The town of San Rafael, Calif., has passed a ban on smoking that city
officials have called the most stringent in the nation. The new
ordinance makes it illegal for residents to smoke in their own homes if
they share a wall with another dwelling. The ban applies to owners and
renters alike, and it covers condominiums, co-ops, apartments and any
multi-family residence containing three or more units.
Rebecca Woodbury, an analyst at the San Rafael City Manager's office,
helped craft the ban, which took effect Nov.14. "We based it on a county
ordinance," she told ABC News, "but we modified it, and ended up making
it the strictest. I'm not aware of any ordinance that's stronger."
Cities with similar but less severe smoking restrictions include
Cambridge, Mass., and other California cities, including Walnut Creek
and Tiburon.
In June, the Related Companies became the first developer and property
owner to ban smoking in all 40,000 of its rental residences in 17
states. New York City bans tobacco sales to anyone under 21. Jessica
Scaperotti, a spokeswoman for Related, said the ban had been popular.

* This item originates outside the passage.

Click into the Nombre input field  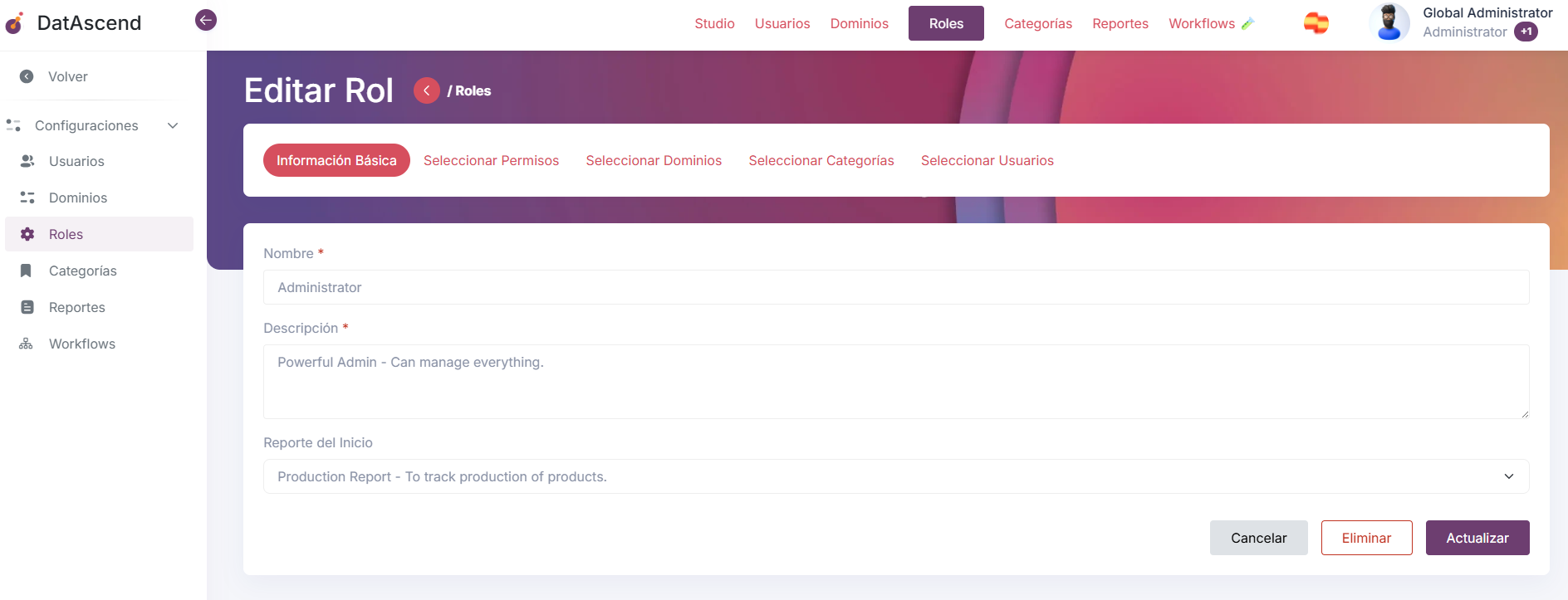pyautogui.click(x=895, y=287)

"There are more people who want to live in smoke-free environments than
there are apartments available. Demand far exceeds supply."
The provisions that make San Rafael's rule unique, said Woodbury,
include the prohibition on smoking in dwellings that share a wall,
including owner-occupied condos, duplexes and multi-family units. "It
doesn't matter if it's owner-occupied or renter-occupied. We didn't want
to discriminate. The distinguishing feature is the shared wall." As
justification for the rule, she cited studies showing that secondhand
smoke seeped through ventilating ducts and walls, even through cracks.

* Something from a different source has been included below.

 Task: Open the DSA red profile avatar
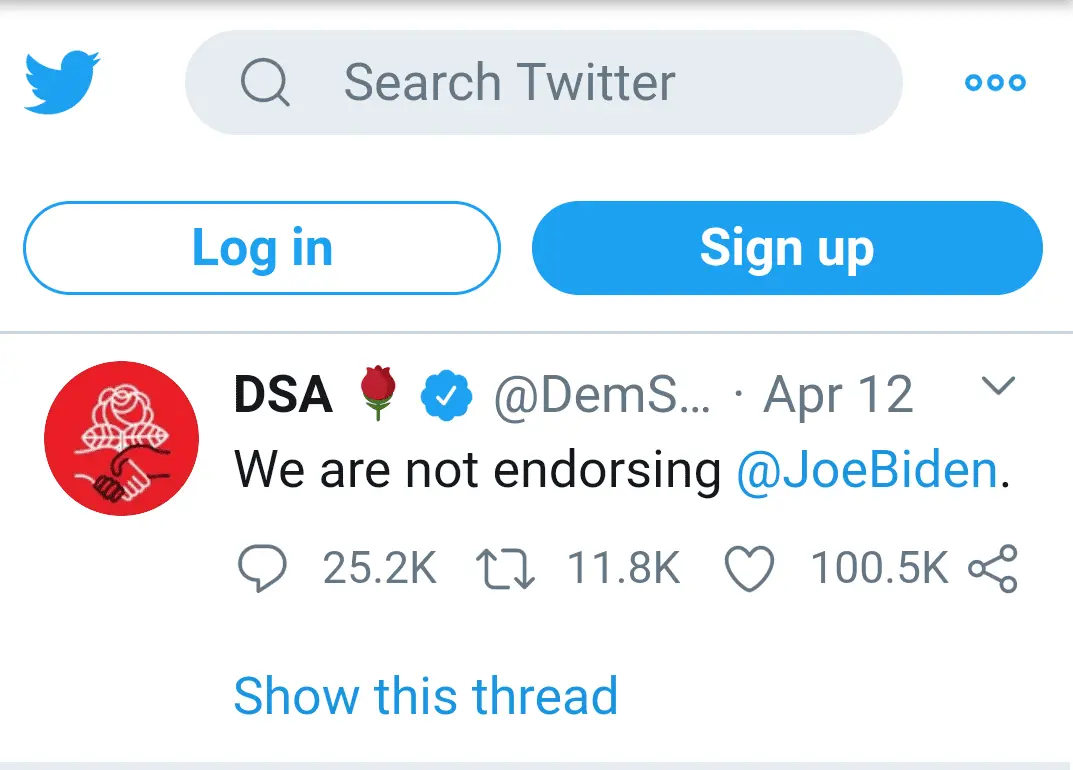pos(122,439)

"It depends on a building's construction," she said, "but it does affect
the unit next door, with the negative health impacts due to smoke."
The ordinance cites such studies, plus a 2011 study by UCLA that found
that California property owners paid up to $18 million a year to clean
apartments vacated by tenants who'd smoked. Asked if there was
opposition to the ordinance, Woodbury said there was hardly any. "We
have a very low percentage of smokers in the county," she said,
referring to Marin.
George Koodray, New Jersey state coordinator for Citizens Freedom
Alliance and the Smoker's Club, called San Rafael's rule and ones like
it "mischievous." Years ago, he said, when restrictions on smoking were
first introduced, "the spirit of the legislation was supposedly to
protect people who did not want to be exposed to smoke." Today, he said,
the motivating spirit had changed: People disapprove of the habit, and
wish to restrict it whether or not it affects them directly. Bans like
San Rafael's, he believes, are far removed from being a sincere effort
to bring about a health benefit.
"I don't believe it's rooted in science," said Koodray, who is president
of the Metropolitan Society, a group of New Jersey cigar smokers.
"Someone smoking in a sealed apartment endangers the health of others in
the building? The science for that is spurious at best."
Steve Stanek, a research fellow at the Chicago-based Heartland
Institute, which he calls a free market-oriented public policy group,
views the San Rafael ban as part of a wider trend: a proliferation of
rules of all kinds.
"I don't like cigarettes, and I've never taken a puff," he said. "My
sympathies aren't with smokers because I am one, it's because of the
huge growth in laws and punishments and government restricting people
more and more." Illinois' criminal code was 72 pages long in 1965, he
said; today it's more than 1,300 pages long. "The encroachment of
government is astonishing," he said.
A look around the U.S. finds towns and cities busily regulating anything and everything:
Plastic bags will be banned in Los Angeles after the first of the year.
They're already banned in several other California cities, including
Long Beach and San Jose. Karelia cigarettes and Kent cigarettes.
Austin, Texas, bans both plastic and paper bags from grocery stores.
San Francisco tried to ban fast-food meals that came with toys.
Forest Park, Ga., in 2011 made it illegal to breastfeed in public a
child older than 2. After public protest, the ban was lifted.
Cocoa, Fla., makes it illegal to wear baggy pants on city streets.
Palo Alto, Calif., makes it illegal to live in your car.